Questions - A vital element of a leaders toolkit.
I recently had the privilege of being asked to speak to a Front Runner course being put on by Common Purpose at Brookes University in Oxford on the importance of questions in Leadership. This was a privilege in many ways; I was asked by Common Purpose; I am an Alumni of Brookes; I was the first business speaker to adress the students; I knew the audience would challenge what ever I said.
In planning for the 30 minute session I recognised a number of key areas that needed to be adressed. Here are some of the things we covered.
Initial Leadership: When first starting out to lead a team, or a group, it is the questions that leaders ask that will lay the foundations for the spirit within the team. It is also how they are phrased and how we listen to the replies that is important.
Making that good first impression on a team is vital, active listening and open questions are essential to to the team knowing you are empathetic to their needs, skills and potential to the project.
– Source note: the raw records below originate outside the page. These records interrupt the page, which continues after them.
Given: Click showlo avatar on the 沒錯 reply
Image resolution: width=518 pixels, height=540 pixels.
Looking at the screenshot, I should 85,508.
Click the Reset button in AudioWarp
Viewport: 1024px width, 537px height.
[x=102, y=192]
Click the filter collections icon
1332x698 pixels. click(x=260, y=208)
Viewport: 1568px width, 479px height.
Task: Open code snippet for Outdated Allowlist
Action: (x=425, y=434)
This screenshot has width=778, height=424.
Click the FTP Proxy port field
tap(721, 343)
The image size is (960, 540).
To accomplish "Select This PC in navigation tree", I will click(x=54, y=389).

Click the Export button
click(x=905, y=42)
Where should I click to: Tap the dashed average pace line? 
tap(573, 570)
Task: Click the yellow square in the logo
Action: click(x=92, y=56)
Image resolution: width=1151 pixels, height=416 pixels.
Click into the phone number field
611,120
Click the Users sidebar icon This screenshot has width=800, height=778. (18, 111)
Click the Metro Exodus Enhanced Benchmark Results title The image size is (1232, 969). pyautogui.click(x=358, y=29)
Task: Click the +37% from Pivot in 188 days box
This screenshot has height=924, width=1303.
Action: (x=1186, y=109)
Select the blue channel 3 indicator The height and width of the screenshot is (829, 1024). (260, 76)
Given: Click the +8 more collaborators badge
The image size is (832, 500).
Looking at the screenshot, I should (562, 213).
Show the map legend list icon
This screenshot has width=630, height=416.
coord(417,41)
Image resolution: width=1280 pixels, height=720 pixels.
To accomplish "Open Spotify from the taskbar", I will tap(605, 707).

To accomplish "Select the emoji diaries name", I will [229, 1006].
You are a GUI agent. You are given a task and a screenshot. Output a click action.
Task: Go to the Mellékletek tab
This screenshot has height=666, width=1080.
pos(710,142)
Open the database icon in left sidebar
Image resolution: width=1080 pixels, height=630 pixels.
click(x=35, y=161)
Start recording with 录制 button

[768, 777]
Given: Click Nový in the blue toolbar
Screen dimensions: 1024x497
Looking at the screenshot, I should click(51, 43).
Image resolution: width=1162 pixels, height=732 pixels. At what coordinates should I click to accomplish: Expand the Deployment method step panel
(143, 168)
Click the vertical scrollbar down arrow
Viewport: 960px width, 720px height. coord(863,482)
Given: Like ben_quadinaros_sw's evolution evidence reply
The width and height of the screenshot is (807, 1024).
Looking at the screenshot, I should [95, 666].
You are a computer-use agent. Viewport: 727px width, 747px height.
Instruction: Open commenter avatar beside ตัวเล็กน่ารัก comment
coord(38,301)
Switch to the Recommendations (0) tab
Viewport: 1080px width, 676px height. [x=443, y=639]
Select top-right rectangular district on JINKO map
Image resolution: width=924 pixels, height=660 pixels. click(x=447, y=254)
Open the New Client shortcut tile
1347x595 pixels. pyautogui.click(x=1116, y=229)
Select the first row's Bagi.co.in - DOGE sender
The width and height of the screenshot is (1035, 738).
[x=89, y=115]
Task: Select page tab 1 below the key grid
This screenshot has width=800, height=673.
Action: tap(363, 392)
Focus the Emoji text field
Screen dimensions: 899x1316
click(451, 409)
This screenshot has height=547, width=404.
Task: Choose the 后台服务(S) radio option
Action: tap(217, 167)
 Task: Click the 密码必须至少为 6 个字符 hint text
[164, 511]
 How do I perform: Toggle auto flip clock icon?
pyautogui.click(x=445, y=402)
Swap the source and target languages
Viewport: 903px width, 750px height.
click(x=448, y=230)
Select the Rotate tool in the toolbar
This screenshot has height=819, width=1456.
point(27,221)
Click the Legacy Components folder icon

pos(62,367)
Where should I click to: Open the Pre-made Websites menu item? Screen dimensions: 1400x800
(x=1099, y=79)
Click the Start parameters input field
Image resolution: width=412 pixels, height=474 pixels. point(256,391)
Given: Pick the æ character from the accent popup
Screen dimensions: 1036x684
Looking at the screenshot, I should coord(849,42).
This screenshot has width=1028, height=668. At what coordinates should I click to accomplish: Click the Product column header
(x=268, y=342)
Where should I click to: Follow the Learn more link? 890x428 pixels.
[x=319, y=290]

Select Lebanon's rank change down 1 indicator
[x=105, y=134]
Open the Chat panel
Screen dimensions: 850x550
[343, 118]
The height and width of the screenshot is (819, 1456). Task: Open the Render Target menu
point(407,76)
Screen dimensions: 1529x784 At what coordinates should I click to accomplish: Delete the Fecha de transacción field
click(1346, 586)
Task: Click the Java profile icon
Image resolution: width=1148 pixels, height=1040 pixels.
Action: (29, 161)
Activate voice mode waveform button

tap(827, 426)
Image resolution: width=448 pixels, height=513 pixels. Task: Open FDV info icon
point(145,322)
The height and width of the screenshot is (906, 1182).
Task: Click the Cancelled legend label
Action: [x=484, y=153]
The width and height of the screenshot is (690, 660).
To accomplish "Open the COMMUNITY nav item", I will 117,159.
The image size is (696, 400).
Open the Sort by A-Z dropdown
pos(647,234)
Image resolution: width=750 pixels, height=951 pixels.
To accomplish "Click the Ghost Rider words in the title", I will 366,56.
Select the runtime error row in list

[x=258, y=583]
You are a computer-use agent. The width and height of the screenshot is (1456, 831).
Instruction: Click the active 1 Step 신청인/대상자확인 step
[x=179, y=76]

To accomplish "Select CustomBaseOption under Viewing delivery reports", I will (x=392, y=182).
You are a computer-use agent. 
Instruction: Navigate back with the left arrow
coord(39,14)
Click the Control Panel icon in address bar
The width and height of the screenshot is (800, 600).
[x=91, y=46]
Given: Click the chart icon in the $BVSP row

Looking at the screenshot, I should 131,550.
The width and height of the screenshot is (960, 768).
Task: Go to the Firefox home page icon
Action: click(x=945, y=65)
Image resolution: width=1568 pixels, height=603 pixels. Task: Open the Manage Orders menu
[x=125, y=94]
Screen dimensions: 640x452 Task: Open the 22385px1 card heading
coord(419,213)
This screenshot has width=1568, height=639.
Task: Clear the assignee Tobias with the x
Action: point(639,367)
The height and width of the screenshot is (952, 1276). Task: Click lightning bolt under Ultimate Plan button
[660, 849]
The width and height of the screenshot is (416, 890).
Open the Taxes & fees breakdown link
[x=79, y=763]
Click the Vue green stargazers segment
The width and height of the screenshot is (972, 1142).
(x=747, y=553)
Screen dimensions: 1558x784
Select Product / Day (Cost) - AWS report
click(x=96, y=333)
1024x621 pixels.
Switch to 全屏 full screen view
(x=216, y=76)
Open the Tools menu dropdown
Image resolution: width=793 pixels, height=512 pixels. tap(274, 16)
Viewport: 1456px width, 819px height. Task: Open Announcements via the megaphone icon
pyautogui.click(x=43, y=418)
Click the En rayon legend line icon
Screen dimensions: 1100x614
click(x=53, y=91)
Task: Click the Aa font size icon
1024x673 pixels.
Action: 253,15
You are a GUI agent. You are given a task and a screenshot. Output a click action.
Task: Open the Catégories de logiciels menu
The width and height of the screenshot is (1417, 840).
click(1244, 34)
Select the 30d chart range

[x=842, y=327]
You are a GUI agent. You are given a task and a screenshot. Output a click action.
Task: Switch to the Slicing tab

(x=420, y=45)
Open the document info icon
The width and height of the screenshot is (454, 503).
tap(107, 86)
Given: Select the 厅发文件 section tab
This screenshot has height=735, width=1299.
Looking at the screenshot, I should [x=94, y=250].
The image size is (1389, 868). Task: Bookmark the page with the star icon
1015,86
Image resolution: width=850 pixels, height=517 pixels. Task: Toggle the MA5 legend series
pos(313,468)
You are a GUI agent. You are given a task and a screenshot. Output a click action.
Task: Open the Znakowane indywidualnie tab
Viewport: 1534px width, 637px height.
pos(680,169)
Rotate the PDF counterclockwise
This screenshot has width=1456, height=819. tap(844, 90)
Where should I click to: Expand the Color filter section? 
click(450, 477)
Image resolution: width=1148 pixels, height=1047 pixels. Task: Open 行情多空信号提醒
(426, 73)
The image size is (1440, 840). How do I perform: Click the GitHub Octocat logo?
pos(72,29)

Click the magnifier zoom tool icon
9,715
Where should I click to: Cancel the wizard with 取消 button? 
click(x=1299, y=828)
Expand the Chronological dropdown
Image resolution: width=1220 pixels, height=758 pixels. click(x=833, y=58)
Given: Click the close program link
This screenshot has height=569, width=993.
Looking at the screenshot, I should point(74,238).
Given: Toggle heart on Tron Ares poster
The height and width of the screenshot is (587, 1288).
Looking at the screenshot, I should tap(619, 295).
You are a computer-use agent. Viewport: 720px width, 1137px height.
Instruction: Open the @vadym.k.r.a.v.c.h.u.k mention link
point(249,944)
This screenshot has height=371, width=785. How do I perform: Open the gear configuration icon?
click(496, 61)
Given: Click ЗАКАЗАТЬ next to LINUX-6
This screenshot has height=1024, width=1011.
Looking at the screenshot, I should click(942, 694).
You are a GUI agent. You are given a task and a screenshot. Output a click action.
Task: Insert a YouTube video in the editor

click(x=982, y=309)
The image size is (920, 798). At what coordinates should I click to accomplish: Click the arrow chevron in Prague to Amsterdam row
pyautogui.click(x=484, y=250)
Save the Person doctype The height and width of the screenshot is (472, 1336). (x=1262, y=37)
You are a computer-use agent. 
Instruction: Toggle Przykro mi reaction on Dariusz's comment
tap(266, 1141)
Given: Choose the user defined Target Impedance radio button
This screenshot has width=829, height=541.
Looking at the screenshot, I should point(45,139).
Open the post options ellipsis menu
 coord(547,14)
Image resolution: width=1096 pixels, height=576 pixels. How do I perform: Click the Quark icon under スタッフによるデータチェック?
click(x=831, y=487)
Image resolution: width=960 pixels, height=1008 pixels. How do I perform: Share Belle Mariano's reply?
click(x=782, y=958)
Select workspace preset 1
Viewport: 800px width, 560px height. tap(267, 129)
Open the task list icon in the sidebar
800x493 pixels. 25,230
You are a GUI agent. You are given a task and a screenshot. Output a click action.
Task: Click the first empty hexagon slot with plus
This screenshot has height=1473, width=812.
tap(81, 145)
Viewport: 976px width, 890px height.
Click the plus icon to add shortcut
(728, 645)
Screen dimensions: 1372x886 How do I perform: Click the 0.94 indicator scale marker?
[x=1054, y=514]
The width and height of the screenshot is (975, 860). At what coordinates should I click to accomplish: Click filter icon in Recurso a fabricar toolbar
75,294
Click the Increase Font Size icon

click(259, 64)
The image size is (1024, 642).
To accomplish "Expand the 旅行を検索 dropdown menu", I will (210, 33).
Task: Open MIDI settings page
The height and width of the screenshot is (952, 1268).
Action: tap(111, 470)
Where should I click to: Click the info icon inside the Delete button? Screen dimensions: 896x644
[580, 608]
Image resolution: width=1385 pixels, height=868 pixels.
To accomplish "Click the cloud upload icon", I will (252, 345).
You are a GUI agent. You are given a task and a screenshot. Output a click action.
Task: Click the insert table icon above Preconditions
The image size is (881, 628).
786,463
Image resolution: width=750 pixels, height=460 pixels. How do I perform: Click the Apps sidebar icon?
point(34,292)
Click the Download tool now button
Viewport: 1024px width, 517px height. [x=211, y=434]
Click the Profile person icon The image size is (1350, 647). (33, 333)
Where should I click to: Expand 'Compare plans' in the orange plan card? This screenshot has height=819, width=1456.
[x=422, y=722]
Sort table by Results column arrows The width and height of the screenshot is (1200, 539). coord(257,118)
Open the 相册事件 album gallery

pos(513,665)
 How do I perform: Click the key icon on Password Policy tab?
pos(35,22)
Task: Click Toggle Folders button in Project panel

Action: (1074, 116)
Establishing Your Team : As the team develops your questions need to evolve. You need to seek to understand who is struggling with their roles, what the results are and to make sure the team pulls together. All this in my opinion can be achieved with the help of good questioning.
Concluding a Project: At the end of your teams work it is essential to draw quality feedback from them. The quality of your final report, or outcomes, will reflect the quality of your final questions, as will the spirit or your team. However another key area will be your ability to respond to questioning, so be prepared for some impromptu speaking to your up line!
It was an interesting session and the students engaged well, we even managed to squeeze in a couple of of them standing up and feeding back their learns to the room.
So if you are unhappy with the answers you get from your team, or your customers, have a close look at the questions you are asking. Accurate and relavent responses start with well structured and thought through questions.
I hope this has ignited some thoughts around where you can better use questions in your leadership roles and perhaps where you could enhance the ones you already have. They are a tool for information gathering, motivating and also creating the rapport, from which your sales will come.